On the plane my sister and I spoke little. I told her it’d be okay. I told her even if the worst happened, I’d be around for her. You’re my little sister. Tell me about Denver. How are classes going? She gave short, bored answers, and she asked me about my life. I told her I’d been about to take the train to Paris from London with a friend when I found out something was wrong with our mom.

“but what’s wrong with her” my sister said

“I don’t know”

“why don’t they just tell us”

“because they’re trying to keep us sane”

“how can I be sane when my mom is dying all of a sudden”

“I really don’t know”

When we arrived in Portugal, and I saw my family standing together waiting for us — my grandparents, my father, my aunt — I knew at once there was no hope.


My Book Review:

The Praise of Motherhood is a poignant memoir that will pull at your heartstrings. Written in a thoughtful way, author Phil Jourdan weaves an inspiring story that is filled with raw emotion and honest reflections of his life with his mother, Sophia.
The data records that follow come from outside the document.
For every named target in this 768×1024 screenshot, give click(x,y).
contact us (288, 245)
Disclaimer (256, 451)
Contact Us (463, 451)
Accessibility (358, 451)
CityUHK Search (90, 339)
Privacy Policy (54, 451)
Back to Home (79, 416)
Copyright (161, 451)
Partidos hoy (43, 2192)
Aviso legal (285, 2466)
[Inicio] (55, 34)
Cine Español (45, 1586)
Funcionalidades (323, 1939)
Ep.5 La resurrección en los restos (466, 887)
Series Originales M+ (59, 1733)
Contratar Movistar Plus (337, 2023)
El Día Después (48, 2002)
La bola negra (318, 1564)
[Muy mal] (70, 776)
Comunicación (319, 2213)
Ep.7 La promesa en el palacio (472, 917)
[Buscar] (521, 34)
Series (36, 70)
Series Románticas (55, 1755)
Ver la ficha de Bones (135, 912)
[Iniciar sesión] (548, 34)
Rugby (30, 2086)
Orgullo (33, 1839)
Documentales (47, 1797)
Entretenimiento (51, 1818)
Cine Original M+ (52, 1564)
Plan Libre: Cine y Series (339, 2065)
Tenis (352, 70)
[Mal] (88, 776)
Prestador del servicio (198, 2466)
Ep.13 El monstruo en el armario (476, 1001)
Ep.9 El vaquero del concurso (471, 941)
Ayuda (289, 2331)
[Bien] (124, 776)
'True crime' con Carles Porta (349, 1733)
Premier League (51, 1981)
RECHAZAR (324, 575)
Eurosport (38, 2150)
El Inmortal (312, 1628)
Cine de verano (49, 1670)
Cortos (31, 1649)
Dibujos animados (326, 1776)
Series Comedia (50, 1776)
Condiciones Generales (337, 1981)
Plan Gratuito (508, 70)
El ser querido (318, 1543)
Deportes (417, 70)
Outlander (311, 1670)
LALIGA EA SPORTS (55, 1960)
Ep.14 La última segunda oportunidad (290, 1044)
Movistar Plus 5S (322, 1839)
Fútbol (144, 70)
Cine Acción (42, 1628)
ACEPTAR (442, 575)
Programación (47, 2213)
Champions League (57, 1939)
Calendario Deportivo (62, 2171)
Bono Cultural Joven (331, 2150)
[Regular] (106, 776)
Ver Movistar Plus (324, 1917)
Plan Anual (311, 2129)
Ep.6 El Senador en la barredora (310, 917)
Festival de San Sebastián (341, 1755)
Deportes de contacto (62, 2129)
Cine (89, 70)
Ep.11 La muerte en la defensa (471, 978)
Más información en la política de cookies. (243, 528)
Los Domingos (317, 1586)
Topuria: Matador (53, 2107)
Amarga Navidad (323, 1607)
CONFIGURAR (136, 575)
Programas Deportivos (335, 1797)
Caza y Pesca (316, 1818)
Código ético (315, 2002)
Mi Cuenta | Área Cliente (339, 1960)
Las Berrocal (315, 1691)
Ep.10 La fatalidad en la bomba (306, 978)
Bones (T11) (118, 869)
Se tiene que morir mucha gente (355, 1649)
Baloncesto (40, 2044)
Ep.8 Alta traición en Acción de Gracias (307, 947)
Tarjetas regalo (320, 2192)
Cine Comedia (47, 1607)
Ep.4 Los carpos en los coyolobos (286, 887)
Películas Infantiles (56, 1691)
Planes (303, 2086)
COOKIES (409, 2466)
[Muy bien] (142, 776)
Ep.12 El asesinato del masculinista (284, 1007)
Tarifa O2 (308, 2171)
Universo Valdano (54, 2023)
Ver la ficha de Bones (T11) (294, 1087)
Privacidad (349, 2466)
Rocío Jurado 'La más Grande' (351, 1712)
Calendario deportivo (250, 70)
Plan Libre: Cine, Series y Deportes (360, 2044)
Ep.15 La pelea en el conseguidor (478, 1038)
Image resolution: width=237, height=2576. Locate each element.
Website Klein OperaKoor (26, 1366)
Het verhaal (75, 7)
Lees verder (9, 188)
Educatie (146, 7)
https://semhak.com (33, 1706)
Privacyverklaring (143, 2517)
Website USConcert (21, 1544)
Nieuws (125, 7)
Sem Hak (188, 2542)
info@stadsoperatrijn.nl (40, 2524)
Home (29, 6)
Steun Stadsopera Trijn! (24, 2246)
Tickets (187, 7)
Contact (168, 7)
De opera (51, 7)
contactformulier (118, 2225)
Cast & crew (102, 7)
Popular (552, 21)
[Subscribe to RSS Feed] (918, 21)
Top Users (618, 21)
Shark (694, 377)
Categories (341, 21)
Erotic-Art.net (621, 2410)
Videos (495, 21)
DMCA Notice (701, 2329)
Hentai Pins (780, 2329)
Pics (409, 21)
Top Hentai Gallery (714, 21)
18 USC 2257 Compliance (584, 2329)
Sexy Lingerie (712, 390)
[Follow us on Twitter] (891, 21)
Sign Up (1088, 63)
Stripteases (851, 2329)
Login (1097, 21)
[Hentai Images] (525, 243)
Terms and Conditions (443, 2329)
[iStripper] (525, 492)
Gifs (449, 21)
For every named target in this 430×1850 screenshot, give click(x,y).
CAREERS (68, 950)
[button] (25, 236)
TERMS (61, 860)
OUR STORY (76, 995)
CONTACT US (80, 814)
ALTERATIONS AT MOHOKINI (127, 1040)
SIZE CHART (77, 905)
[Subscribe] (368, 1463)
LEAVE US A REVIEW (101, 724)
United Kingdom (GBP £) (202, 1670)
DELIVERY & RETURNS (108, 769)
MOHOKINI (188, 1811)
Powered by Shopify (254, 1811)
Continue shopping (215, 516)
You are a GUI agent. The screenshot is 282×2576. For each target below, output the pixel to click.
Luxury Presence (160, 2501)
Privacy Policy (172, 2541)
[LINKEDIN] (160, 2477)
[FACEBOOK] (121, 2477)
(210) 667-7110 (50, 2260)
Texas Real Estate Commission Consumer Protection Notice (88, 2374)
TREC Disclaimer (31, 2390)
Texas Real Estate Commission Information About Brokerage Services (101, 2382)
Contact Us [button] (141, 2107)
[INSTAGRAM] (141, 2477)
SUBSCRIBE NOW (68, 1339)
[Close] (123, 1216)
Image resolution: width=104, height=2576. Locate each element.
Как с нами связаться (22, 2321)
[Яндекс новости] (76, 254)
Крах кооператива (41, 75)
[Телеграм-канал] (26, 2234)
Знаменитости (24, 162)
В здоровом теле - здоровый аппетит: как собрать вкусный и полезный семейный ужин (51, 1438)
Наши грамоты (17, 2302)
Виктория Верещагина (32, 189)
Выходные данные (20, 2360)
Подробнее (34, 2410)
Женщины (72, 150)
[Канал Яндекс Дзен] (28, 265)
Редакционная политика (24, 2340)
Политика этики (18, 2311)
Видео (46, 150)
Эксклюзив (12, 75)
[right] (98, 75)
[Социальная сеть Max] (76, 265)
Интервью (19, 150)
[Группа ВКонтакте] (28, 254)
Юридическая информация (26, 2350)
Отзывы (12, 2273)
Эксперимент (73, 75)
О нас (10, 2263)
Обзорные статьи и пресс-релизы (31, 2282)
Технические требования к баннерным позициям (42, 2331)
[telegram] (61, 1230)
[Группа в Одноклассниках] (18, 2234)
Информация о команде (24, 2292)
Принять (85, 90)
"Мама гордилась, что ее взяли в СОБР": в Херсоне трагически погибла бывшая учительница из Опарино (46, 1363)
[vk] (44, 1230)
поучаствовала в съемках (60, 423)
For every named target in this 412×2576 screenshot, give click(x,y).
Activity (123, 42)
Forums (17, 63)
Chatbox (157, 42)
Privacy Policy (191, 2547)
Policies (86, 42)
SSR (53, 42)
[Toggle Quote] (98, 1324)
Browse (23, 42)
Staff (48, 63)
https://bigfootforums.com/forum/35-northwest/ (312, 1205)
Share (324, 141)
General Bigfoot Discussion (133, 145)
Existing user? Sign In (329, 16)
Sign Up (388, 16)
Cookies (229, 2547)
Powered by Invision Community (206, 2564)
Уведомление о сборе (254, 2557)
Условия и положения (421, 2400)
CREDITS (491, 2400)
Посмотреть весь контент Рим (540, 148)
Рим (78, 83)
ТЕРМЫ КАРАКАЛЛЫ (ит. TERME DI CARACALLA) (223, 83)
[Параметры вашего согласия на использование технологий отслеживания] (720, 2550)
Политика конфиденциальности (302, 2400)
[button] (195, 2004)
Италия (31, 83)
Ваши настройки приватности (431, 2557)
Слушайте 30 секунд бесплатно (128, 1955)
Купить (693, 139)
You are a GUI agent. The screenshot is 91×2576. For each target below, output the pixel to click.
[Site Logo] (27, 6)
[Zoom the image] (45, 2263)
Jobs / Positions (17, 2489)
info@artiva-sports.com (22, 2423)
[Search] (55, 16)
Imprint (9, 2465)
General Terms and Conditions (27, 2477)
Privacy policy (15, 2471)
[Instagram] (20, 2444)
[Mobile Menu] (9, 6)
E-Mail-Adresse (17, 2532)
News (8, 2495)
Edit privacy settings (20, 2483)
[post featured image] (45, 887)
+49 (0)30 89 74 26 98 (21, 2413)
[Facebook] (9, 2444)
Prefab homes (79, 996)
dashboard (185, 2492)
The reader is immediately drawn into Phil's story, you can't help but feel the full gamut of emotions as he reveals a most candid and vivid description of his childhood and the pain of the personal loss of his mother.

The Praise of Motherhood is a touching and poignant account of a son's relationship with his mother. It is also a story that everyone can relate to and provides food for thought to pause for a moment and ponder about their own relationships. Author Phil Jourdan has written a beautiful memoir that honors his mother, she would have been so proud of him.